Forty-five runnable notebooks, from a regex tokenizer to RLHF. I'm a PM now, but I don't want to manage what I can't reason about. Building these means I can argue about context windows, eval design, or why a model hallucinates from the implementation up, not from a blog post.

01Interpretability research · UNSW COMP6713

Can you tell what a model is thinking when its answer hides it?

A team research project for my NLP course at UNSW.

A language model can give the same answer to a clean prompt and a misspelled one. The output tells you nothing. So we asked a different question: does the model process them the same way inside? Think of it as a polygraph for a transformer. The words match; the internal signals might not.
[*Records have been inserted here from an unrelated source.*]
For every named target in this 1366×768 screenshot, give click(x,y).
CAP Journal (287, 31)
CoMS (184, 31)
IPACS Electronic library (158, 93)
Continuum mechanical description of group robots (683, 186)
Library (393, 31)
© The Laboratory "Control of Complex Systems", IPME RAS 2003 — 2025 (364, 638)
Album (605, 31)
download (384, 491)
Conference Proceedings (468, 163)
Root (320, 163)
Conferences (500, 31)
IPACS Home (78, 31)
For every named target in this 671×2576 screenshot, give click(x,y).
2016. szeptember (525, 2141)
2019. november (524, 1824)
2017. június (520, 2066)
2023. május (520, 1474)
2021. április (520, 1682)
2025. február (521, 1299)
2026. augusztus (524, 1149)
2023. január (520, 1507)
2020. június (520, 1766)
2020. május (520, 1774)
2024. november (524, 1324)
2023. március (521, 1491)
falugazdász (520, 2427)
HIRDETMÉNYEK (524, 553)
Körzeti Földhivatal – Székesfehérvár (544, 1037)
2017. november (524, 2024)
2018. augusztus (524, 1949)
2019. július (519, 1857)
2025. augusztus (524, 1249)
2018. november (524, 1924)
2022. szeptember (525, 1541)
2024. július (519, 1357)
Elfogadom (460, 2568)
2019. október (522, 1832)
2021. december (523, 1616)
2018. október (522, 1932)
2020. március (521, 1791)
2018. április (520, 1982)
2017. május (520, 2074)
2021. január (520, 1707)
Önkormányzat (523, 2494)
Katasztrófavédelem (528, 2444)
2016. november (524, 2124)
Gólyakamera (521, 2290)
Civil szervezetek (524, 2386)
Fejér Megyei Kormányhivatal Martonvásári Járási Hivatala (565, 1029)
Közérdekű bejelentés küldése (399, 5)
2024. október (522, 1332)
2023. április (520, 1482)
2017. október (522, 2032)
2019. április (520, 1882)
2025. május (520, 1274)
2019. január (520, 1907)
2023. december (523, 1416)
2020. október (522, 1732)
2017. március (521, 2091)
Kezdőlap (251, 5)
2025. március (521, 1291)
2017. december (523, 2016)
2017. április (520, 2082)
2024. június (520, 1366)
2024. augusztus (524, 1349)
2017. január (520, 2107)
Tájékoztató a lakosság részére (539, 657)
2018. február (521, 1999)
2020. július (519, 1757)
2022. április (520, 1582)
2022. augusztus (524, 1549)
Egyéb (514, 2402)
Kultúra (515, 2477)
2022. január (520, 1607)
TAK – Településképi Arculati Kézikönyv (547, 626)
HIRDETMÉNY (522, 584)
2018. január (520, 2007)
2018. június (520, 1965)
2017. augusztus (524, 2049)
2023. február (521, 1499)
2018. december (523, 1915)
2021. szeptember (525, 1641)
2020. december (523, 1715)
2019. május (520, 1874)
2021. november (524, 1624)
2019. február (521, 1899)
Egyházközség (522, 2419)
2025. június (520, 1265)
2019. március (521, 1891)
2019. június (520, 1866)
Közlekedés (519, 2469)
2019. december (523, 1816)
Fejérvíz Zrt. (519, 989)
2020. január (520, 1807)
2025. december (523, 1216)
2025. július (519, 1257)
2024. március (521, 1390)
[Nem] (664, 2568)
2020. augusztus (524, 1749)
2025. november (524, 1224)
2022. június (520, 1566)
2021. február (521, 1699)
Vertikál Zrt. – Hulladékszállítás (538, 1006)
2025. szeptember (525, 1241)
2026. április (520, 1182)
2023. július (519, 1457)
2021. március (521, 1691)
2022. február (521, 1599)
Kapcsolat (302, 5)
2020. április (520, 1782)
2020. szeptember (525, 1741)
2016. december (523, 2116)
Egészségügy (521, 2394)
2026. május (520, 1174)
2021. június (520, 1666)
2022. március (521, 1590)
We took pairs of prompts that produced the identical next token, then probed the residual stream to see if the clean and corrupted versions were still separable inside the network.

How we tested it
  • Extracted activations with TransformerLens (hook_resid_post, last-token) across five models: GPT-2, GPT-2 Medium, Pythia-160M, Pythia-410M, GPT-Neo-125M.
  • Trained three probes at every layer (nearest-class-mean, logistic regression, MLP) with pair-aware 5-fold cross-validation to stop the probe memorising question topics.
  • Kept only output-invariant pairs: same top-1 next token, so any signal is purely internal.
  • Tested causality with activation patching: swapping clean activations in at the peak layer, and projecting out the mass-mean direction.
What we found
  • All five models showed strong linear separability. Peak linear-probe accuracy 0.958 to 0.975; the parameter-free baseline stayed at 0.82 to 0.94, so it is a real geometric difference, not a probe artefact.
  • The signal peaked in the middle layers (8 to 12), where the model's representation of the input is most structured.
  • Causal patching moved it: swapping clean activations at layer 8 shifted output probability by +0.14, and erasing the mass-mean direction by -0.05. The direction is causal, not just correlated.
  • Ablation by corruption type: case changes were trivial to detect (1.0), spelling harder (0.88), punctuation near-invisible (0.5).
Mechanistic interpretabilityActivation / linear probingTransformerLensCausal interventions (activation patching)Representation geometry (mass-mean directions, PCA)Probing methodology (CV, leakage control)Multi-model evaluation (GPT-2 / Pythia / GPT-Neo)PyTorch · scikit-learn

The same idea is a practical model-monitoring tool: if internal activations track a shift the output hides, probing can flag it. That is the bridge from interpretability research to AI safety and product reliability.

02What's in it

Two packs, 45 notebooks.

NLP implementation

13 notebooks

The arc from classic NLP to transformers, one technique at a time. Build each thing, run it on small data, see why the next thing exists.

  • Tokenization + regex + lexicon sentiment
  • TF-IDF with Naive Bayes, logistic regression, SVM
  • N-gram LMs, smoothing, perplexity
  • Word2Vec / GloVe + semantic search
  • Sequence tagging: HMM, Viterbi, CRF, BiLSTM
  • Neural text classification in PyTorch
  • Attention + a tiny Transformer, by hand
  • BERT / GPT / T5 with Hugging Face
  • Pretraining, fine-tuning, LoRA, SFT, DPO
  • Summarization, QA, RAG, ROUGE + faithfulness
  • Machine translation + decoding + BLEU
  • Product evals: kappa, PII redaction, monitoring

Advanced LLM systems

32 notebooks

The systems layer. How a modern LLM is actually built, served, and kept honest.

  • Tokenizers, embeddings, RoPE / ALiBi, attention, MHA
  • Transformer blocks, mini-former, sampling, speculative decoding
  • KV cache, MQA / GQA / MLA, long context, FlashAttention
  • Mixture of experts, sparse + state-space models, diffusion LMs
  • Synthetic data, scaling laws, SFT / DPO / RLHF / GRPO
  • Quantization + serving stacks
  • Eval harnesses, RAG, tool use + agents
  • Vision-language adapters, interpretability
  • Red-teaming + a capstone that wires it together
Does it actually run

Every code cell parses clean (45 notebooks, 232 cells, zero syntax errors). The classic notebooks run end to end on CPU with toy data. The heavy pieces (FlashAttention, vLLM serving, full RLHF) ship as teaching versions plus production templates.